ステランティスはDS N°8のためにベースモデルとロングレンジ版の溝を埋める新型バッテリーを準備している。テスト車両として、容量86 kWhのリチウムイオン電池を搭載したクロスオーバーが目撃された — この仕様は2027年中頃に市場投入される可能性がある。
現在、電動DS N°8は2種類のNMCバッテリーで販売されている。ベース版は総容量79.9 kWh、実用容量73.7 kWh、上位版は総容量101 kWh、実用容量97.2 kWh。新型バッテリーはこの中間に位置し、おそらくMedium Range版の基盤となる。245 馬力のモーターと約600–650 kmの航続距離が見込まれる。
ラインナップへの重要な追加だ。全員が最大750 kmの航続を必要とするわけではないが、高価なクロスオーバーにとってベース版の527 kmはもはや中国勢の前で説得力を欠く。中間サイズのバッテリーがあれば、DSは価格、航続、出力のより良いバランスを提示できる。
DSはすでにN°8を22 kWの車載充電器で強化していた。これは標準装備となり、AC充電の時間を短縮する。次の一手はまさにバッテリーだ。欧州メーカーは中国車への対応を急がねばならない — 中国では大きな航続と豊富な装備がしばしば低価格で手に入る。
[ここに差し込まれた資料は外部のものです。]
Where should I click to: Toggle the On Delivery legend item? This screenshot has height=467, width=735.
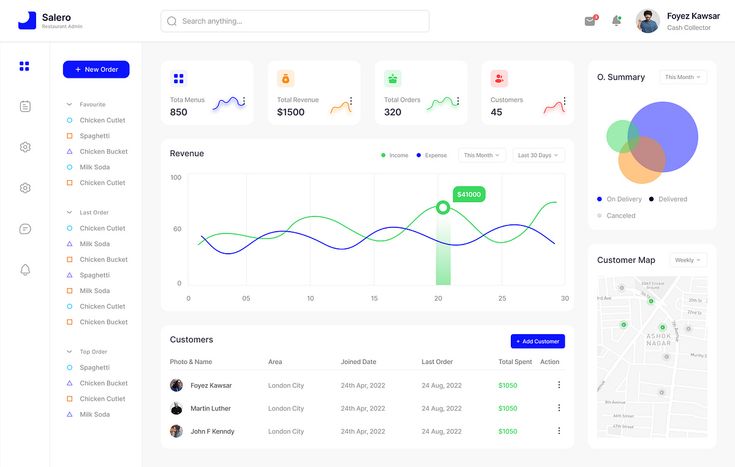tap(620, 199)
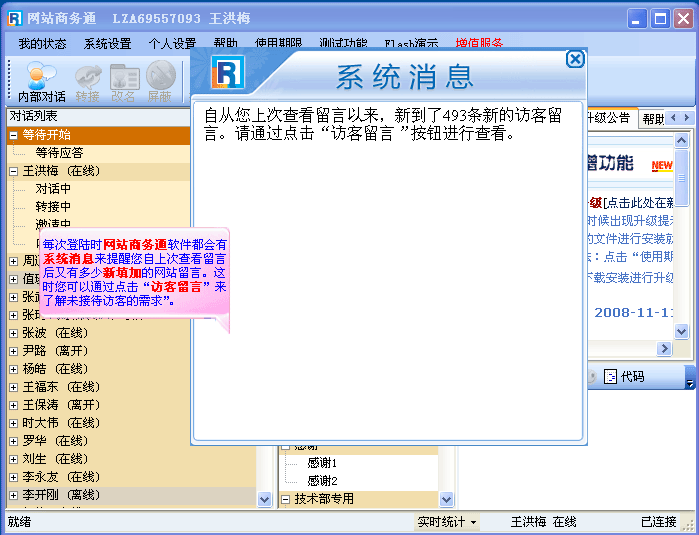
Task: Select 等待应答 in the conversation list
Action: [x=59, y=153]
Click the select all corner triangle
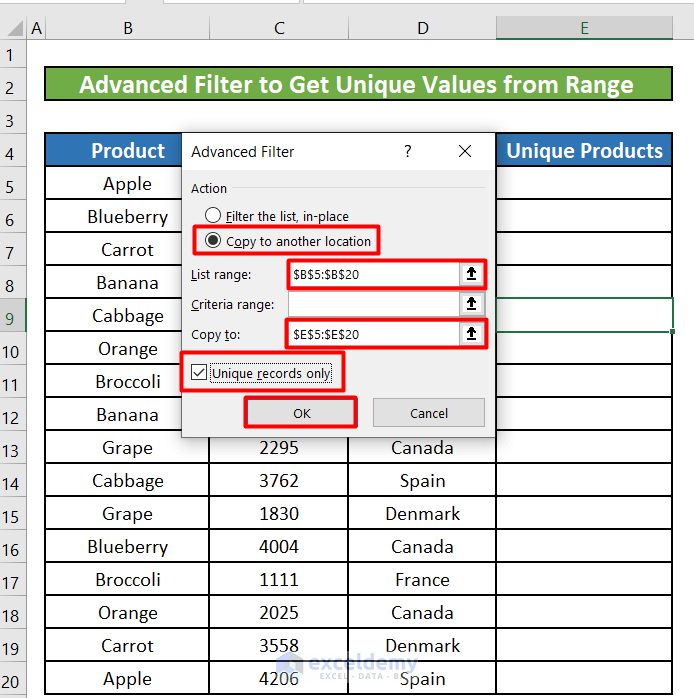This screenshot has height=698, width=694. [12, 29]
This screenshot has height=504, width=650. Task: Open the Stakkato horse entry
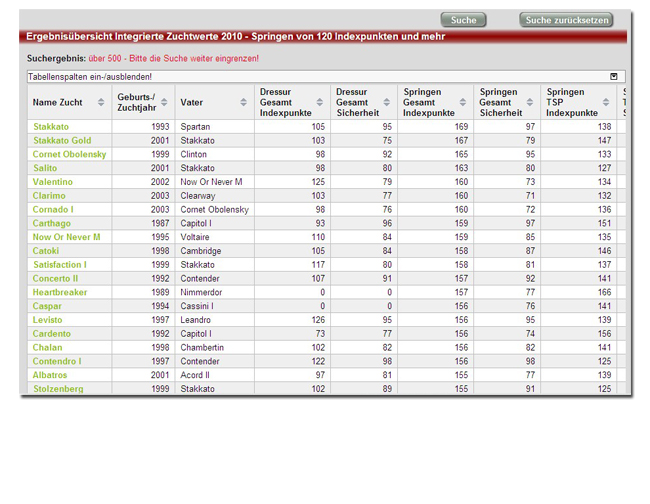click(x=51, y=127)
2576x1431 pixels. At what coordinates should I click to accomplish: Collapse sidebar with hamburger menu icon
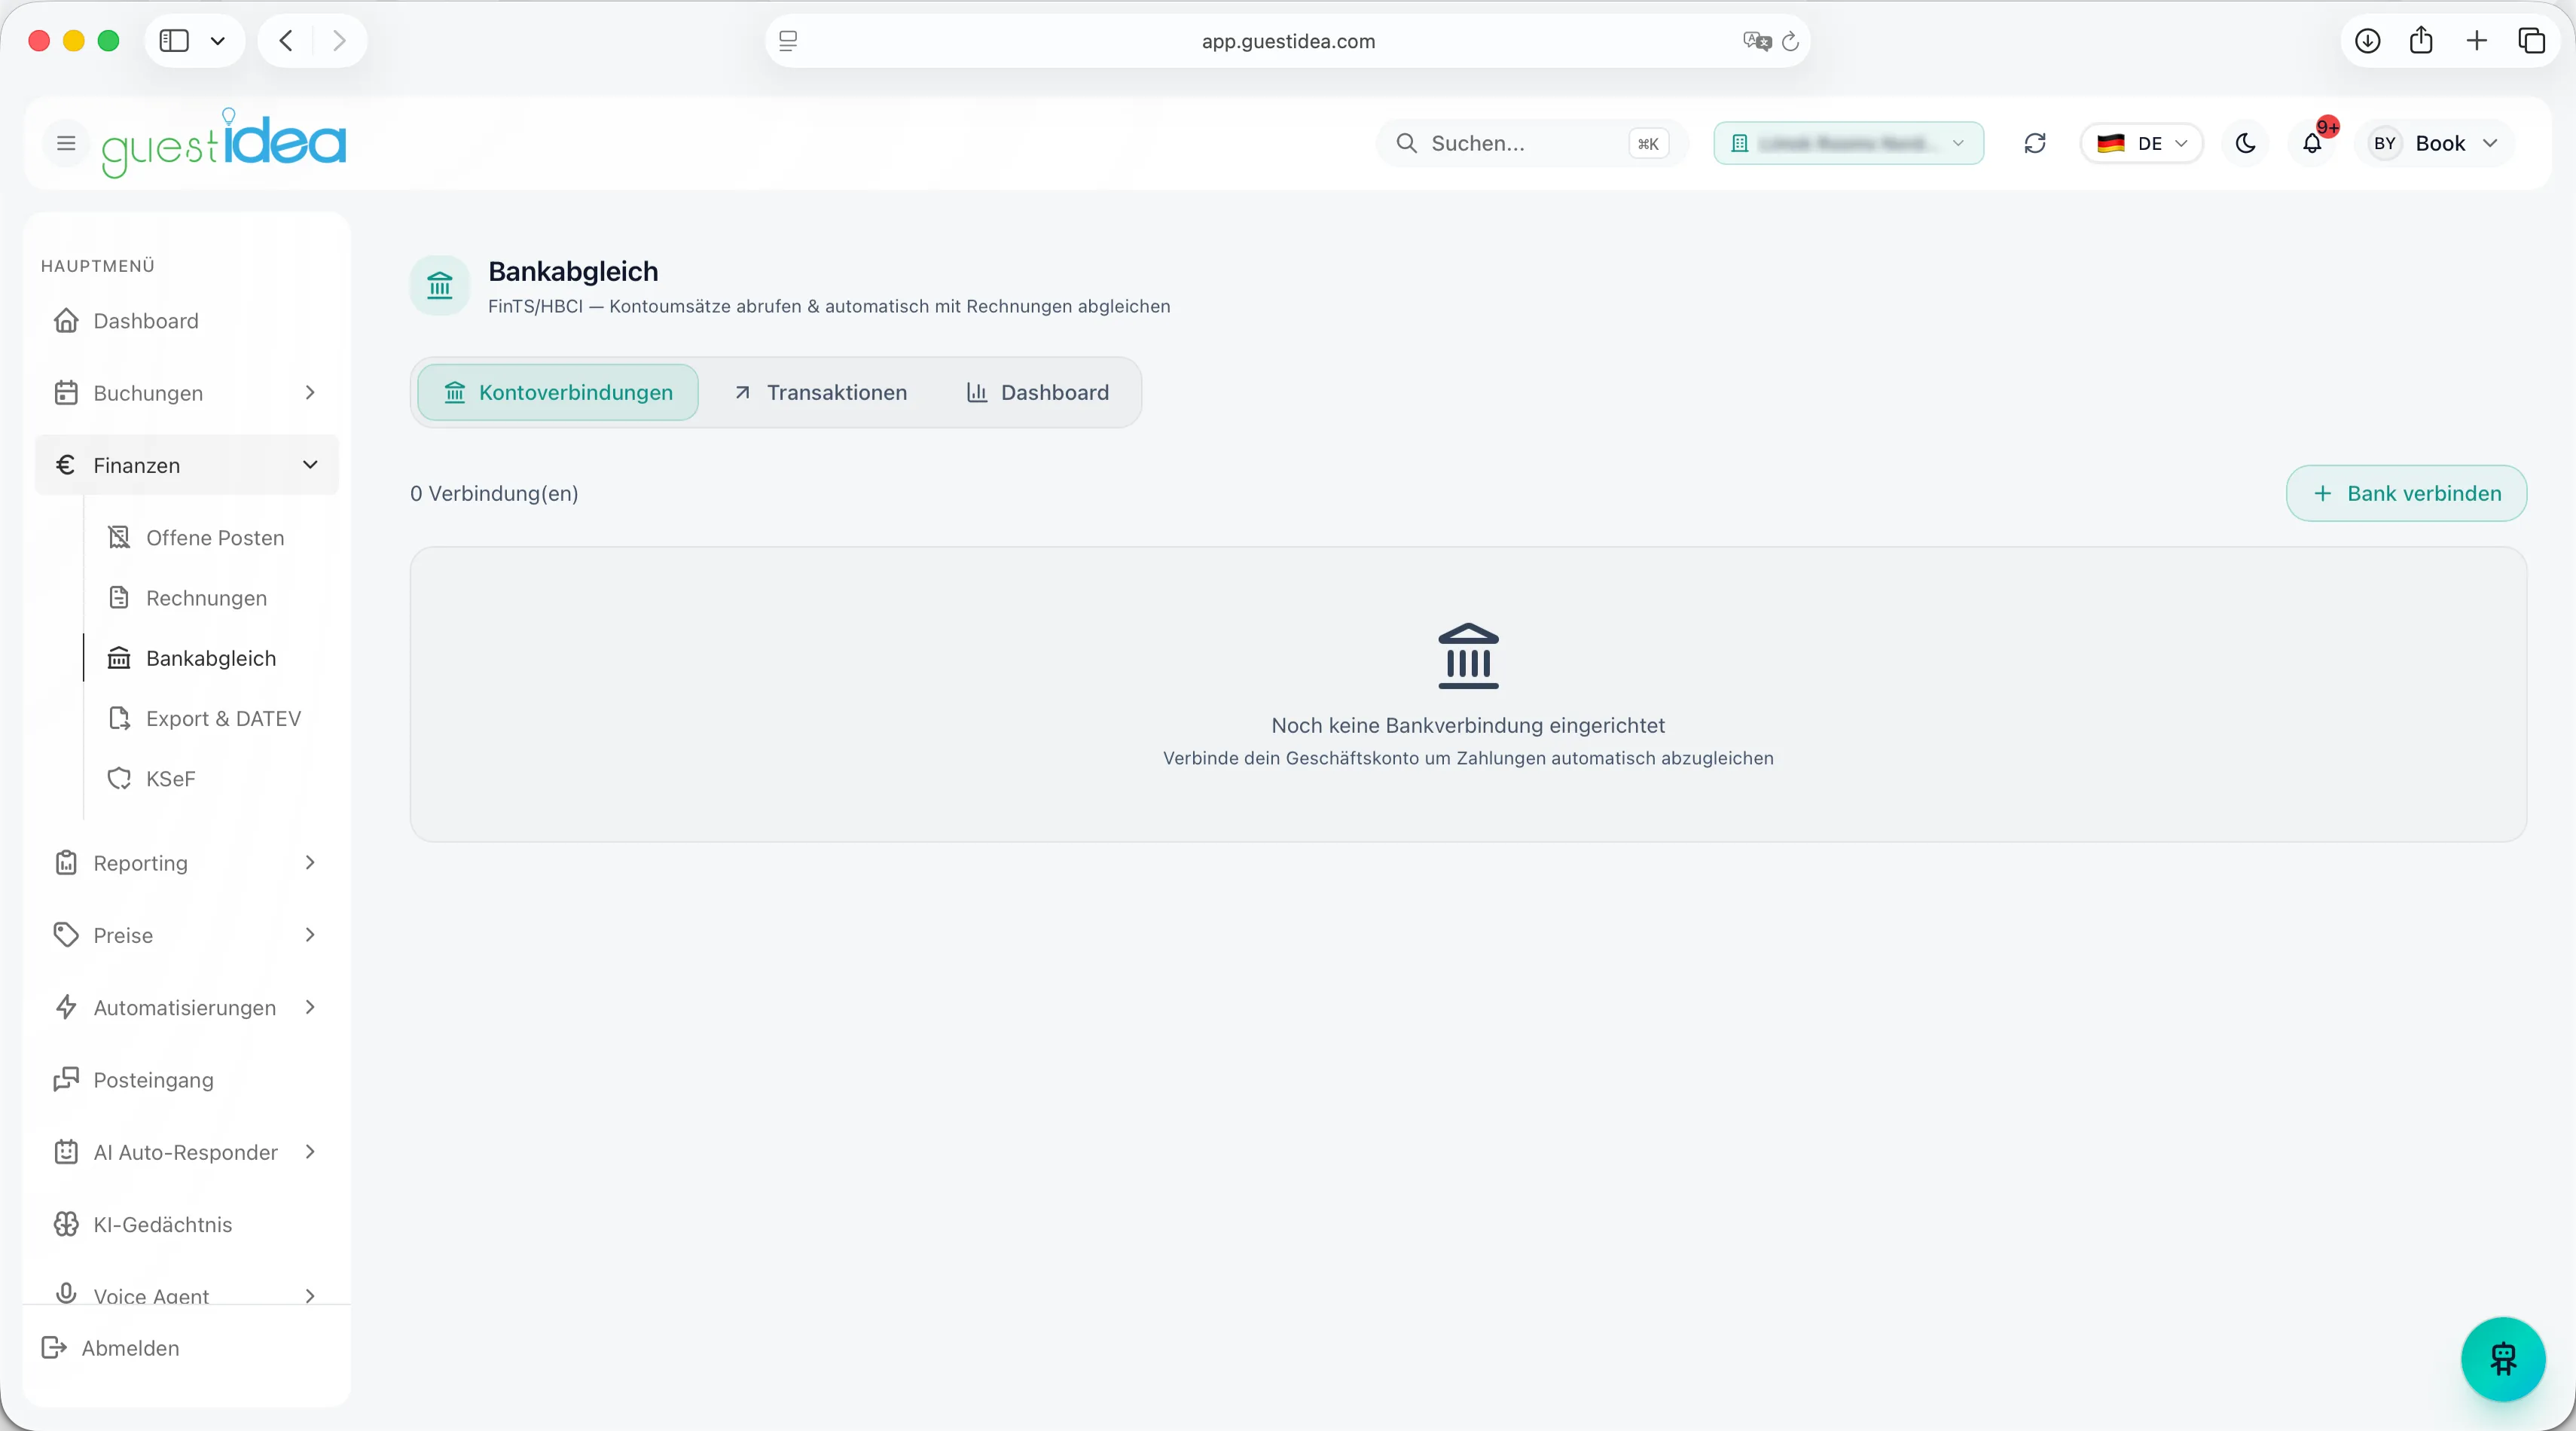pos(66,143)

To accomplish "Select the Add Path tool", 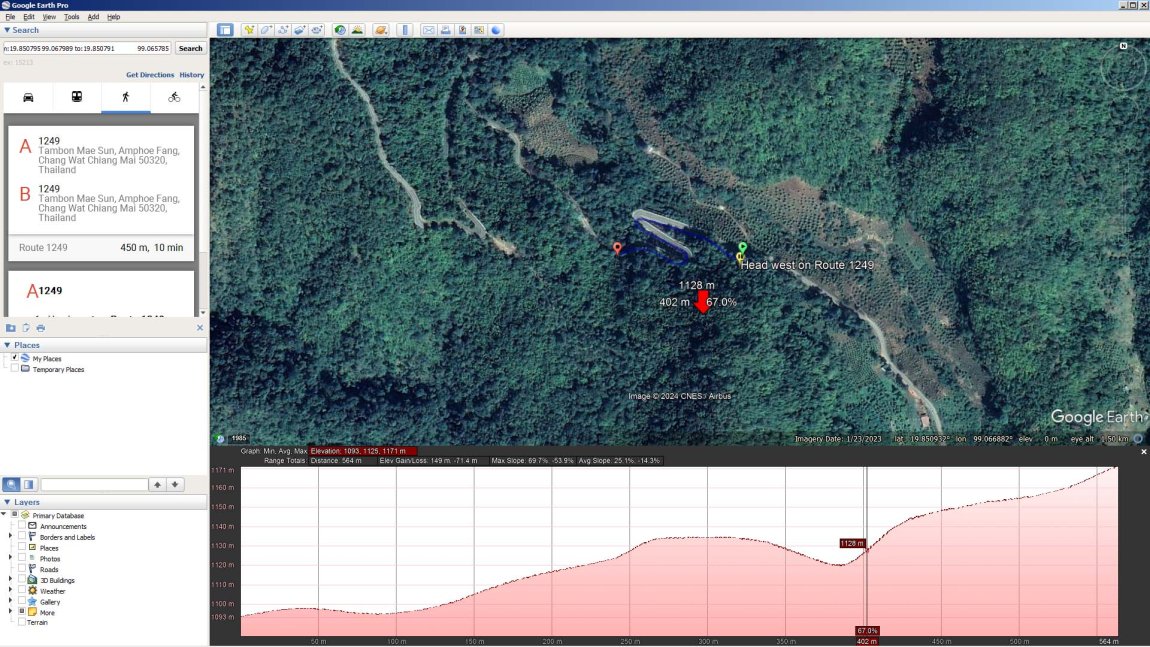I will coord(284,30).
同じ道を歩むのが新型電動メルセデス・ベンツCLAだ。こちらも約85 kWhのNMCバッテリー搭載版を準備中で、最高出力ではなく航続を重視している。
DS N°8はかたちを変えないが、EVの最も高価な論点を変える。2027年、買い手はプレミアムなキャビンだけでなく、最上位版に支払わずに何キロ走れるかにも目を向けるだろう。